Readers are smart. They aren’t mindless drooling zombies driven by keyword searches. And yet eBook metadata sometimes assumes a startling lack of reader judgment.
“Meta what?” you ask. Metadata is data about data. In eBook terms it consists of your title, subtitle, author name, category, etc. For those of you who remember the 1900s, metadata would be the cards in a card catalog. When eBook buyers search for something to read, it’s your metadata that they find.
Let’s take a look at an example of very bad metadata. Imagine putting this in your title field:
“My Journey to Self Fulfillment and Profit Relationship Singles Conspiracy Diet Recipe free Coupons Weight Loss (A Book About Moving to The Beach and Learning to love titled “Love on the Coast” – You Can Get Healthy. Vampires.)”

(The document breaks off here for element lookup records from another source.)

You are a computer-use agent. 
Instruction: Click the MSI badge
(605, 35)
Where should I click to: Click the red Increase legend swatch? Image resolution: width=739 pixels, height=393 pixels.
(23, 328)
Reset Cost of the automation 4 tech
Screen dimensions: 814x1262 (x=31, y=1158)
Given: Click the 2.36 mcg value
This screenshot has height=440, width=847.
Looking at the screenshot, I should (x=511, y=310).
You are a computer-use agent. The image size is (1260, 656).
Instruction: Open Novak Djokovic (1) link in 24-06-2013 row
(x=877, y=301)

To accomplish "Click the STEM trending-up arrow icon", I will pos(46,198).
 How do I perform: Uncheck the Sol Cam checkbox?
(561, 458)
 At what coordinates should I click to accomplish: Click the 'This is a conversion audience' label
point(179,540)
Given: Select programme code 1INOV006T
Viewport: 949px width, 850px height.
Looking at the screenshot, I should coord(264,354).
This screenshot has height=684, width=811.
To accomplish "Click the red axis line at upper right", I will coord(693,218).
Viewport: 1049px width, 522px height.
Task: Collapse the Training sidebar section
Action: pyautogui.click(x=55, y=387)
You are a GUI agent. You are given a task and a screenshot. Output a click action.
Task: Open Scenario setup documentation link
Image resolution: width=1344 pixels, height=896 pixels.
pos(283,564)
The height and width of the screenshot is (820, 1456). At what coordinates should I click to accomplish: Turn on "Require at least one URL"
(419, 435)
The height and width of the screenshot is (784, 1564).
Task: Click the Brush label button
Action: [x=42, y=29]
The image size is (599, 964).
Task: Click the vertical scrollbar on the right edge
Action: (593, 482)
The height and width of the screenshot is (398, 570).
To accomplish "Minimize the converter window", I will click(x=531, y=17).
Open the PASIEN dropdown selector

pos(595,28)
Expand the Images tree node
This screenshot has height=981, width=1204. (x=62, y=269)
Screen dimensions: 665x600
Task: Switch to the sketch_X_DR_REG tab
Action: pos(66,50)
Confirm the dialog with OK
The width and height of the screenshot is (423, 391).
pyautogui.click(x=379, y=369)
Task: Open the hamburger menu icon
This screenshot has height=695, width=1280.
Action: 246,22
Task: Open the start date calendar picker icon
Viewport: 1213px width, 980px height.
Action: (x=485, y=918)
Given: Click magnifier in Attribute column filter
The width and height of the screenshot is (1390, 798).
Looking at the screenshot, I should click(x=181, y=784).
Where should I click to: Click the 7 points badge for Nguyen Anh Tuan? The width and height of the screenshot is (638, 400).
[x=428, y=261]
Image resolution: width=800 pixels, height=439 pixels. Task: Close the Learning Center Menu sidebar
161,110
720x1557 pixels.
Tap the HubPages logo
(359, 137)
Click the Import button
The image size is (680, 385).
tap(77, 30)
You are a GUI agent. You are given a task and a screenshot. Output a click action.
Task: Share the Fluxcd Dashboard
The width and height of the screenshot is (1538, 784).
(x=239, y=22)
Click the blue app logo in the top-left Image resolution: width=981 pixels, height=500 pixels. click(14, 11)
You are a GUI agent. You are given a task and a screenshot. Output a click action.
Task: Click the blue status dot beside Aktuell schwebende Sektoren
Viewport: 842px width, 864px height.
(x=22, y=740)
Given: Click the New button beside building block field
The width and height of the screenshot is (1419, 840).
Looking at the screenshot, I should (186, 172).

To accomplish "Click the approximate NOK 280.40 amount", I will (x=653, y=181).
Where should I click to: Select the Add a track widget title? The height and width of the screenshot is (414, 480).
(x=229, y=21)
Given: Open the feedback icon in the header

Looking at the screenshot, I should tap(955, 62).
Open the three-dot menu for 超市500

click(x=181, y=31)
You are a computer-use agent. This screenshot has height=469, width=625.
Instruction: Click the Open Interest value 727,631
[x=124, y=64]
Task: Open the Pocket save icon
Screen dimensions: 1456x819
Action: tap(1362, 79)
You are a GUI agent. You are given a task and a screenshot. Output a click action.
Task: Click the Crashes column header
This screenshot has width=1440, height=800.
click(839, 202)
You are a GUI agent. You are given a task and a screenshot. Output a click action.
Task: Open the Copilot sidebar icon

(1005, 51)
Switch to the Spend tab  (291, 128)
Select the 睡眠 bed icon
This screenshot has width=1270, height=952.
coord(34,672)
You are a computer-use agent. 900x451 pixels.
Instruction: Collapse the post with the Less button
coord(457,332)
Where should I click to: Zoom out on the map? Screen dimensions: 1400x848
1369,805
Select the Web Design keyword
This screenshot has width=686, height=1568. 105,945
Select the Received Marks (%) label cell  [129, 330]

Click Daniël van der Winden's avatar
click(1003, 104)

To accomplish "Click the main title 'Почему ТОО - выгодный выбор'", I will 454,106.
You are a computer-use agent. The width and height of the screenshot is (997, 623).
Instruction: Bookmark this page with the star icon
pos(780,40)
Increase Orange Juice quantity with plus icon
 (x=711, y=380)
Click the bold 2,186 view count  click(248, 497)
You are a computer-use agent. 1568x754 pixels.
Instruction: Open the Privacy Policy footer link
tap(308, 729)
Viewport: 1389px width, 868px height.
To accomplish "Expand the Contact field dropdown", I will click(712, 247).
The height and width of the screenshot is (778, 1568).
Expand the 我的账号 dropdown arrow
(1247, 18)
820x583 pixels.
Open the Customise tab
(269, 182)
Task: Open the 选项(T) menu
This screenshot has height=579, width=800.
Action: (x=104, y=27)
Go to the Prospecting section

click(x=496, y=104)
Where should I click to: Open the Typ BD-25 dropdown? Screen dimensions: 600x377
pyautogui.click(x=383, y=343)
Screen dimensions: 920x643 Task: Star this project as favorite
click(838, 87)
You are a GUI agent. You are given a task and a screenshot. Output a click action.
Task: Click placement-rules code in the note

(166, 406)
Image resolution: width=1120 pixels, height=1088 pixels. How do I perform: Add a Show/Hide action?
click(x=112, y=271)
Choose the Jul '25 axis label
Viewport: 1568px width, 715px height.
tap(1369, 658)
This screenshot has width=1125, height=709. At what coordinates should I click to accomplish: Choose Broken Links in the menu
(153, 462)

Let’s ignore the obvious issue of length for now and talk about the content of this title. What exactly is it describing? No idea. Were I a mindless keyword zombie, I might zero in on “Weight Loss” and decide to lose a few pounds. But, brains intact, I’m not about to slap down my hard earned cash for the eBook equivalent of spam. Readers are more than their searches.
That last bit bears repeating. Readers are more than their searches.
Loading your title metadata with keywords that you think will turn up often in searches won’t bring you appropriate readers. Instead, eBook buyers will quickly scroll past your less than legitimate looking title.
What’s more, cramming as much as you can into a title results in other issues. For example, metadata that doesn’t jive with the info on your marketing image, or improper capitalization—to name two very common issues that kick plenty of otherwise good reads out of retail distribution.
Of course the example above is exaggerated to make a point, but it never hurts to take a long hard look at your metadata. Does it accurately describe your content? And will it, in addition to showing up in the proper searches, inspire downloads?
Lulu wants to distribute your work. It’s why we exist! Your providing accurate metadata helps us do that… and helps you reach readers who will connect with your work.